■ Problem to solve: Find the line containing "Click the DW watermark logo in video" in the entries below. Restate it and each line after it, word for word, up to and including the line containing "is (868, 1389).".

■ Data:
________________________

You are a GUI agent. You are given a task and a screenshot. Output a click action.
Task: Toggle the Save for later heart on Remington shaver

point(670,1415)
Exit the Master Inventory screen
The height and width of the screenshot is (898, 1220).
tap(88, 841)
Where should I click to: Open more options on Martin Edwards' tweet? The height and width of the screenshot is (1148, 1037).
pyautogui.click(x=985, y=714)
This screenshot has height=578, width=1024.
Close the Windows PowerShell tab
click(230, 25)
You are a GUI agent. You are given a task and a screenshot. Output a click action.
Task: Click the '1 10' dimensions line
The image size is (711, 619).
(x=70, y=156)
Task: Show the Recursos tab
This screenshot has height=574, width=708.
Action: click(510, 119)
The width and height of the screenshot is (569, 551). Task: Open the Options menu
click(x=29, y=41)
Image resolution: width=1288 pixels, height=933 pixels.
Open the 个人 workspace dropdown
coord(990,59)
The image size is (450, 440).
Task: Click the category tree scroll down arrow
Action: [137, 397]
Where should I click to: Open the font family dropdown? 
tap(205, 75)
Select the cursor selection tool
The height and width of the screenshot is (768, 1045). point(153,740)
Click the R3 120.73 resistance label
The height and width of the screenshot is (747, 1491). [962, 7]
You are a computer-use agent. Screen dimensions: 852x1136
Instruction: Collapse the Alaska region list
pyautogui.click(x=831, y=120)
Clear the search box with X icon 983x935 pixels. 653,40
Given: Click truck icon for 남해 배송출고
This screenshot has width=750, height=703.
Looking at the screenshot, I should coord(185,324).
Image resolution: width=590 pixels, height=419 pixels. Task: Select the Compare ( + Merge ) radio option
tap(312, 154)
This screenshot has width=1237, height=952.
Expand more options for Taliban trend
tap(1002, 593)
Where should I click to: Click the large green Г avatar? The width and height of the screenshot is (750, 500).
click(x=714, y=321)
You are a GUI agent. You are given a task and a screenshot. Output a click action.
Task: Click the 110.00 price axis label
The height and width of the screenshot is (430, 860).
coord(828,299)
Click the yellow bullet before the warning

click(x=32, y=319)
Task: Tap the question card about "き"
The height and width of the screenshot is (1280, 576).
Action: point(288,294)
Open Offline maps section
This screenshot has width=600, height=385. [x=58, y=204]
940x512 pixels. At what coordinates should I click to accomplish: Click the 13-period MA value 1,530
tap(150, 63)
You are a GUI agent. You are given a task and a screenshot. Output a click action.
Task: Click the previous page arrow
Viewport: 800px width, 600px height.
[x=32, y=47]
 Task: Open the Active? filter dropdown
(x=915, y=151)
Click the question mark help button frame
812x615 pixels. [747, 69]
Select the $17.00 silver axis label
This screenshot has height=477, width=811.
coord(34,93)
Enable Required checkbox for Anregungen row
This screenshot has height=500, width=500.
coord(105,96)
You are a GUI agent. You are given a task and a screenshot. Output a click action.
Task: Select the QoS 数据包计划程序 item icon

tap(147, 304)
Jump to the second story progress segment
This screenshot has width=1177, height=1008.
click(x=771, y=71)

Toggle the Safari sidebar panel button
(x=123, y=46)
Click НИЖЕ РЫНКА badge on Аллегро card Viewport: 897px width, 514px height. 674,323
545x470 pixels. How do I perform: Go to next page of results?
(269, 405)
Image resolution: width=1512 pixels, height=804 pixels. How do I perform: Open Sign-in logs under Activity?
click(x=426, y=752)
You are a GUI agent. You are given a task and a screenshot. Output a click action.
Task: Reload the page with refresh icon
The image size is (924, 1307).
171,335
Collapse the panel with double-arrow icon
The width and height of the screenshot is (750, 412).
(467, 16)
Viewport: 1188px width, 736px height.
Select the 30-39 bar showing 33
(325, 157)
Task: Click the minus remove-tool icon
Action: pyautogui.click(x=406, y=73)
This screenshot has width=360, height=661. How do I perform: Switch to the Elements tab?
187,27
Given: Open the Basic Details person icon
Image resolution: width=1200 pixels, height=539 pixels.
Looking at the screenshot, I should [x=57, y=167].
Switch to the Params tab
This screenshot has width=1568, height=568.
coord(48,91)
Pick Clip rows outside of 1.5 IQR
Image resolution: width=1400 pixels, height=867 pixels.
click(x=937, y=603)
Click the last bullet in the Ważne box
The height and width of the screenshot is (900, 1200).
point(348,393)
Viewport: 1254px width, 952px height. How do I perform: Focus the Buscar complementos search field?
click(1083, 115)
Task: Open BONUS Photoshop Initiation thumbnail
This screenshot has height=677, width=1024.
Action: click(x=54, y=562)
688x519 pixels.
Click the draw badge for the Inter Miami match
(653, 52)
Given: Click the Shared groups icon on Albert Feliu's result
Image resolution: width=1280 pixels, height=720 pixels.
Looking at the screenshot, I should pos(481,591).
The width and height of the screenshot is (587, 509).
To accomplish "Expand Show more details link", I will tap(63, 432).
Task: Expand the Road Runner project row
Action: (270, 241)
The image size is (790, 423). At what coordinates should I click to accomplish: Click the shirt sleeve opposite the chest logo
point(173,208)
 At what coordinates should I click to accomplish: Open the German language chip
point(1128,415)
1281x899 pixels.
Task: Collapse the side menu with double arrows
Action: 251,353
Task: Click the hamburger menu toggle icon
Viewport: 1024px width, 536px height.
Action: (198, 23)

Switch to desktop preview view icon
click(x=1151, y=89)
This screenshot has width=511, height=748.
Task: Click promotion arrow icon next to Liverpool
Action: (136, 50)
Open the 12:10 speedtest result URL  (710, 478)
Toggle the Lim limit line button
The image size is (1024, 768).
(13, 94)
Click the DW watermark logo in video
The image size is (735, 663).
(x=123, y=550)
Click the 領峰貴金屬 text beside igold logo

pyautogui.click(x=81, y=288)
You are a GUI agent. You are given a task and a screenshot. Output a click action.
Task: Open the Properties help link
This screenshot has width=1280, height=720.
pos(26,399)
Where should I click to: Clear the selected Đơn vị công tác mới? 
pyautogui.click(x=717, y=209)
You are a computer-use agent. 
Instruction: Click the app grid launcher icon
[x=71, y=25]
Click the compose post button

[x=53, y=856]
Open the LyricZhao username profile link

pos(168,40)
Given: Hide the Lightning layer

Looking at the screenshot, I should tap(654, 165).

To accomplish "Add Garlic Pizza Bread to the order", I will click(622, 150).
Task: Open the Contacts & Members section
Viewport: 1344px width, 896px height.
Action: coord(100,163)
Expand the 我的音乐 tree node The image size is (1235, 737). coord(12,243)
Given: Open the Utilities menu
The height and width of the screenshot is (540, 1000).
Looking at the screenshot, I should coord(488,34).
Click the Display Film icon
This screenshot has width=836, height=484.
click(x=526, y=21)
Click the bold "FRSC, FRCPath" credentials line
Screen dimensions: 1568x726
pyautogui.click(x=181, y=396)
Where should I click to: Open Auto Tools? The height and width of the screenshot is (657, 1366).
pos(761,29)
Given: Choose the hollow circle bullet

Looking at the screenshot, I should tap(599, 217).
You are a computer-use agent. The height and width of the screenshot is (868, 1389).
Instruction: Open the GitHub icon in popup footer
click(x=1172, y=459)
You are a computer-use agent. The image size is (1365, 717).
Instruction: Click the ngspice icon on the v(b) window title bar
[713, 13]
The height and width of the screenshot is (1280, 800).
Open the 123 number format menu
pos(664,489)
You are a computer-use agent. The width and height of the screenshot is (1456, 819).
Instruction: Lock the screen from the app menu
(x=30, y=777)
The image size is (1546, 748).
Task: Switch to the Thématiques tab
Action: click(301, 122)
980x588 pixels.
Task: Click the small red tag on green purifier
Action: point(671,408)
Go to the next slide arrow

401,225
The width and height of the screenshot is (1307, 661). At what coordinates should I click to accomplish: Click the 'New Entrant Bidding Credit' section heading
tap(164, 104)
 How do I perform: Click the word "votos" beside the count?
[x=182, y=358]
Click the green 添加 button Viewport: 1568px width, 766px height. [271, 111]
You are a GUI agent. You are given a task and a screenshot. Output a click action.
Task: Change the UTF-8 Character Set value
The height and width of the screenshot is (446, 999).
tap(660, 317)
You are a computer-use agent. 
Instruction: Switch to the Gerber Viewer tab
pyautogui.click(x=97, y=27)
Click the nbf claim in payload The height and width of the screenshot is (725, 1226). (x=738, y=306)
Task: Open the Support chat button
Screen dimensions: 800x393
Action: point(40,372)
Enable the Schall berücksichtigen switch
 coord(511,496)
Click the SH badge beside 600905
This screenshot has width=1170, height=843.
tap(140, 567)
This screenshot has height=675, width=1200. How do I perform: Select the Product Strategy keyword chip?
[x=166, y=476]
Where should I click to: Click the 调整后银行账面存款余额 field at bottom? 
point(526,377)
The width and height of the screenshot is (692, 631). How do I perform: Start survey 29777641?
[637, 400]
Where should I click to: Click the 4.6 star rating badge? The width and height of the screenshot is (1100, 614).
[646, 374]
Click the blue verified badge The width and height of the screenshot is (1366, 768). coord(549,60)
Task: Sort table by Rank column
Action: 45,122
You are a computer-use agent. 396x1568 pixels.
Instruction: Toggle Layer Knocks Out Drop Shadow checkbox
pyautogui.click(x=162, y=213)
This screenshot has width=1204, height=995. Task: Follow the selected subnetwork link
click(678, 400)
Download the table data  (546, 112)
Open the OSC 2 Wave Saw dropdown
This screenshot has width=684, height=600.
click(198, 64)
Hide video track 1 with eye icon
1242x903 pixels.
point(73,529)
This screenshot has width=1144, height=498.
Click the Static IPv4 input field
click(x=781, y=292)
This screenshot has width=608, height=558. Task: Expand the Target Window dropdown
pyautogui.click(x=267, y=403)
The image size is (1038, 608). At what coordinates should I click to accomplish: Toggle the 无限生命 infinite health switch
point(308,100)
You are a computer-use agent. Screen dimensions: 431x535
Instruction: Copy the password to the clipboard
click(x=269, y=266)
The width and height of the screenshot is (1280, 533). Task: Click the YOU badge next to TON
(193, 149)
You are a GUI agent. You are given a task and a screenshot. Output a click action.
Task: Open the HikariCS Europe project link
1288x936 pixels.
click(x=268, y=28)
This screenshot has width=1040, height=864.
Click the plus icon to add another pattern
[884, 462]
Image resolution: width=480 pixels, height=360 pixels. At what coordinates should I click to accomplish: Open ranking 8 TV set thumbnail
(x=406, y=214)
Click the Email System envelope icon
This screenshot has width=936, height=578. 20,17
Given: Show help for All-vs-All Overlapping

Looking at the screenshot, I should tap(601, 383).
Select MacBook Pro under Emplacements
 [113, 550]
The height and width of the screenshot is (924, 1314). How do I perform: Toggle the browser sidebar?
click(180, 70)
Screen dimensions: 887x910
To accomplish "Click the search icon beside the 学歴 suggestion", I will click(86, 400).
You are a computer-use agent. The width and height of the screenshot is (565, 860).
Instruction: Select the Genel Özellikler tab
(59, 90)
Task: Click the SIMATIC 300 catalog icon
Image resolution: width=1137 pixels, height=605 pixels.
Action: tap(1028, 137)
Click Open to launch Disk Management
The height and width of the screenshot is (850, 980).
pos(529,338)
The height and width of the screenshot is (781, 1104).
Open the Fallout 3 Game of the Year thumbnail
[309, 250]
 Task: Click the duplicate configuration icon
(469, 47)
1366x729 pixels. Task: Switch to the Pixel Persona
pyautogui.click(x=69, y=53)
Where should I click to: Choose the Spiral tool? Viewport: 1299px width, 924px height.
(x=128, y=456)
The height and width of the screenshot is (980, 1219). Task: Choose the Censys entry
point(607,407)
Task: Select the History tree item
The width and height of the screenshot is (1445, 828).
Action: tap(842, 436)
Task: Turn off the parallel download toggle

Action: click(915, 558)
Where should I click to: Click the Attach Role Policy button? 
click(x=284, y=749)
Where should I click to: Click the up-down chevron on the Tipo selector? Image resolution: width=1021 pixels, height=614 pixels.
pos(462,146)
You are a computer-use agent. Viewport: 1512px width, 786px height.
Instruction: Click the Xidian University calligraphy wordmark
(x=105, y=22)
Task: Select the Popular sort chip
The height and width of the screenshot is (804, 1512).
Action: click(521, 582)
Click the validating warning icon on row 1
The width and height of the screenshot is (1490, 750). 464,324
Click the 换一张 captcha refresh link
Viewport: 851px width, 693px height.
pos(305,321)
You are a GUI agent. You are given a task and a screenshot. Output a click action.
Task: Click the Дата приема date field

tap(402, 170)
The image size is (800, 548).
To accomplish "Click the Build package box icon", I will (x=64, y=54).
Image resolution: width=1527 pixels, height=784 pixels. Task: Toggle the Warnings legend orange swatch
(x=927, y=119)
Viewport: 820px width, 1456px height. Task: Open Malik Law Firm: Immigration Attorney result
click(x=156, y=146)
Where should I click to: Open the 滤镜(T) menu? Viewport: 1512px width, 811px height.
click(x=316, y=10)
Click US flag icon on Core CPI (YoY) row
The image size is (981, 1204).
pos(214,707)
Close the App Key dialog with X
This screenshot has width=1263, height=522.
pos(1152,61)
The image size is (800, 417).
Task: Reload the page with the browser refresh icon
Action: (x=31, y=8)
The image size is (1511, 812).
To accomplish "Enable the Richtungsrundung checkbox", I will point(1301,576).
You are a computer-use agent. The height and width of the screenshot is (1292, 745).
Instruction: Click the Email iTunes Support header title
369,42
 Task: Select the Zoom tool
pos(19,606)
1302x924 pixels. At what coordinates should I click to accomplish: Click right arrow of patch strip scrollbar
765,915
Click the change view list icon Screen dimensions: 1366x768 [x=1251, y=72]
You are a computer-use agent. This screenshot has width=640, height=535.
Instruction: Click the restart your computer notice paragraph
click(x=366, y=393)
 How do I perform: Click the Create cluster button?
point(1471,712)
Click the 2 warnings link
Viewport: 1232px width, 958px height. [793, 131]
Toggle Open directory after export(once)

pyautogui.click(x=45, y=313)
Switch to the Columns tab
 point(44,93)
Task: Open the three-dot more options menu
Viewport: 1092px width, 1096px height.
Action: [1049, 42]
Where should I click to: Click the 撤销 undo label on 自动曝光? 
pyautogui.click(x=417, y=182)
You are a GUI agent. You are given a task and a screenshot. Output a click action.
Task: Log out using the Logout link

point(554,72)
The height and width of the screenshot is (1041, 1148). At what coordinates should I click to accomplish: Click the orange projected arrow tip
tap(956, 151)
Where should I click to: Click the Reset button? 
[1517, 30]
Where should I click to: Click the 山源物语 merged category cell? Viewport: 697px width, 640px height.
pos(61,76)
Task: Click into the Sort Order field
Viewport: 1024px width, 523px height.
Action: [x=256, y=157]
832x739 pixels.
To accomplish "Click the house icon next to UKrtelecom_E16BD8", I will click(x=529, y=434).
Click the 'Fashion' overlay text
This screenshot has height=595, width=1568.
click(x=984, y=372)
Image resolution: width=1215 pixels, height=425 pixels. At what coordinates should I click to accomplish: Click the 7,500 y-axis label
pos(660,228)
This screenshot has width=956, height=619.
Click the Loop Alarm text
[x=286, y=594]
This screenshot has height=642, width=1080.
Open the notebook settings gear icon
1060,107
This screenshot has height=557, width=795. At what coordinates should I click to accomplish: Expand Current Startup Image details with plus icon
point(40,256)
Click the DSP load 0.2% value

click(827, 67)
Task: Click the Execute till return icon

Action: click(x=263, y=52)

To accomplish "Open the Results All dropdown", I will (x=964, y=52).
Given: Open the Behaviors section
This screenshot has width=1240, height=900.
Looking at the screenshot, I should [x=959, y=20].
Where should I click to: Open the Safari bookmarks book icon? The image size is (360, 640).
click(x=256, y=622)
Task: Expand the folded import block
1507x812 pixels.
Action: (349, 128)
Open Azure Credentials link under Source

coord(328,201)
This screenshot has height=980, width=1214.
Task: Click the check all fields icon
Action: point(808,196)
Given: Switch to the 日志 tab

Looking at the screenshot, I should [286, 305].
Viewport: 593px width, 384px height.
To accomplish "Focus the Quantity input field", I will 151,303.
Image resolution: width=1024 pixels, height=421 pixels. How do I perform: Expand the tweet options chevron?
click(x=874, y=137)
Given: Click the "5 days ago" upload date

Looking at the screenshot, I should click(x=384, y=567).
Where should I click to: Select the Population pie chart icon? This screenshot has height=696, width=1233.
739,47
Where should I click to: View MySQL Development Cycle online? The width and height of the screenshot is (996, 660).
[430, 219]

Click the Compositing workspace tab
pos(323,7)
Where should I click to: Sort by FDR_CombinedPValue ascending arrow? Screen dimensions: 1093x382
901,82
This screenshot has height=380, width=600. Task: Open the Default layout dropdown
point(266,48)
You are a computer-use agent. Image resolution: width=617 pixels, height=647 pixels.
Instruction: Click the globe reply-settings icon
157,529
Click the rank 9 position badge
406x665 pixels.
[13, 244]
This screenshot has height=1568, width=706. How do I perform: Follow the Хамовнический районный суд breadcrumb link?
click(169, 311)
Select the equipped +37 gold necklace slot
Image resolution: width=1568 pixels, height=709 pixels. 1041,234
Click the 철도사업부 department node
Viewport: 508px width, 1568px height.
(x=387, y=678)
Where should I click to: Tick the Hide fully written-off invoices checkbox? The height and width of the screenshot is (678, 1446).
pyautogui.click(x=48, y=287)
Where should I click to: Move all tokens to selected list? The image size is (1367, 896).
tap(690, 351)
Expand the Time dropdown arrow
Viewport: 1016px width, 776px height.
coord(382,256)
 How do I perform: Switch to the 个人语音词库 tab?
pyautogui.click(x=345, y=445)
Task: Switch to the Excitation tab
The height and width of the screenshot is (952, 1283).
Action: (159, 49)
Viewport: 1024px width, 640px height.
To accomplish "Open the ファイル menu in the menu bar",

________________________

■ Response box:
Click the DW watermark logo in video
The image size is (735, 663).
(x=123, y=550)
Click the 領峰貴金屬 text beside igold logo

pyautogui.click(x=81, y=288)
You are a GUI agent. You are given a task and a screenshot. Output a click action.
Task: Open the Properties help link
This screenshot has width=1280, height=720.
pos(26,399)
Where should I click to: Clear the selected Đơn vị công tác mới? 
pyautogui.click(x=717, y=209)
You are a computer-use agent. 
Instruction: Click the app grid launcher icon
[x=71, y=25]
Click the compose post button

[x=53, y=856]
Open the LyricZhao username profile link

pos(168,40)
Given: Hide the Lightning layer

Looking at the screenshot, I should tap(654, 165).

To accomplish "Add Garlic Pizza Bread to the order", I will click(622, 150).
Task: Open the Contacts & Members section
Viewport: 1344px width, 896px height.
Action: coord(100,163)
Expand the 我的音乐 tree node The image size is (1235, 737). coord(12,243)
Given: Open the Utilities menu
The height and width of the screenshot is (540, 1000).
Looking at the screenshot, I should coord(488,34).
Click the Display Film icon
This screenshot has width=836, height=484.
click(x=526, y=21)
Click the bold "FRSC, FRCPath" credentials line
Screen dimensions: 1568x726
pyautogui.click(x=181, y=396)
Where should I click to: Open Auto Tools? The height and width of the screenshot is (657, 1366).
pos(761,29)
Given: Choose the hollow circle bullet

Looking at the screenshot, I should tap(599, 217).
You are a computer-use agent. The height and width of the screenshot is (868, 1389).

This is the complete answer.